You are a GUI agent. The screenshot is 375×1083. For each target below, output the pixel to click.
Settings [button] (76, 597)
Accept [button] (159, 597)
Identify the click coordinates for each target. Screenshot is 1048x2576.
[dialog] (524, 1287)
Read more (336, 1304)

--

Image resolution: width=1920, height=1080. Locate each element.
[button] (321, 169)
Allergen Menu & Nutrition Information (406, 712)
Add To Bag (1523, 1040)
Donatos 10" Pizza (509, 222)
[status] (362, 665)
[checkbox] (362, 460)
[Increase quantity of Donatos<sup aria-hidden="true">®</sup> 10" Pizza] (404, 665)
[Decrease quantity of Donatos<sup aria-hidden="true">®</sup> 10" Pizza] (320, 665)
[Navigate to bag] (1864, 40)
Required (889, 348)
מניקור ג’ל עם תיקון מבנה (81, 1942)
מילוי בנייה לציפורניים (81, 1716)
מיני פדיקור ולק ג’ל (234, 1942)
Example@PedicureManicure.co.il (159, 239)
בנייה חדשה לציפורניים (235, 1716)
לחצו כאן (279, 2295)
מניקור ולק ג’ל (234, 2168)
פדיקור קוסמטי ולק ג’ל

* * *

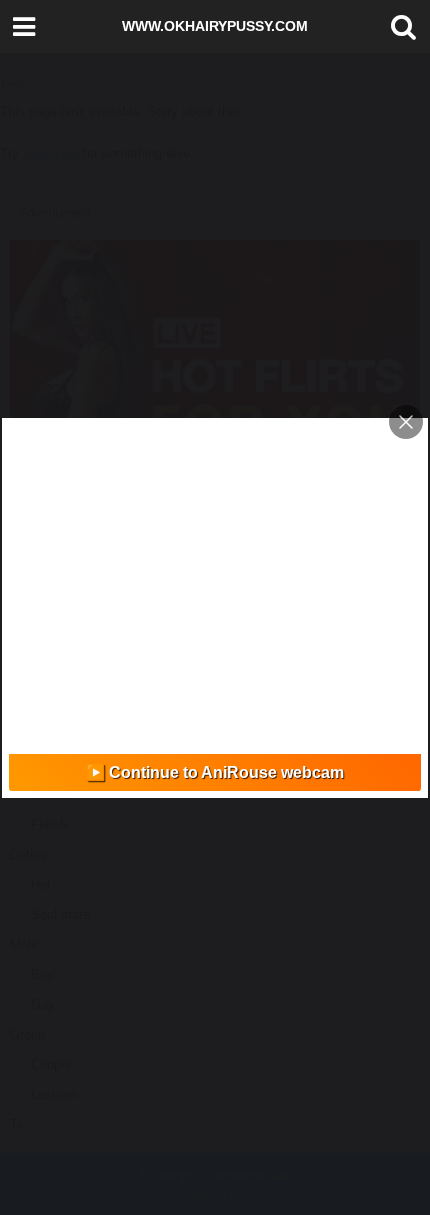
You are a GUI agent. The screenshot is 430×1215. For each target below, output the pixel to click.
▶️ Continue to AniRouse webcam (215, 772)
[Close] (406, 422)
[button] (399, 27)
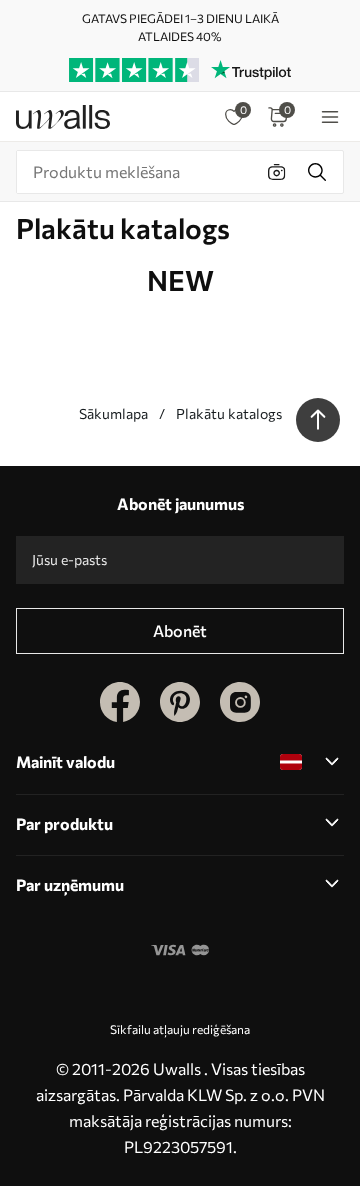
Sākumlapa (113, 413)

# EXERCISE REQUIREMENTS
What do you get when you repeat the entries from the line with "Identify the click" up to and including the line with "Read more (336, 1304)", word for word?

# RESPONSE TO THE TASK
Identify the click coordinates for each target. Screenshot is 1048x2576.
[dialog] (524, 1287)
Read more (336, 1304)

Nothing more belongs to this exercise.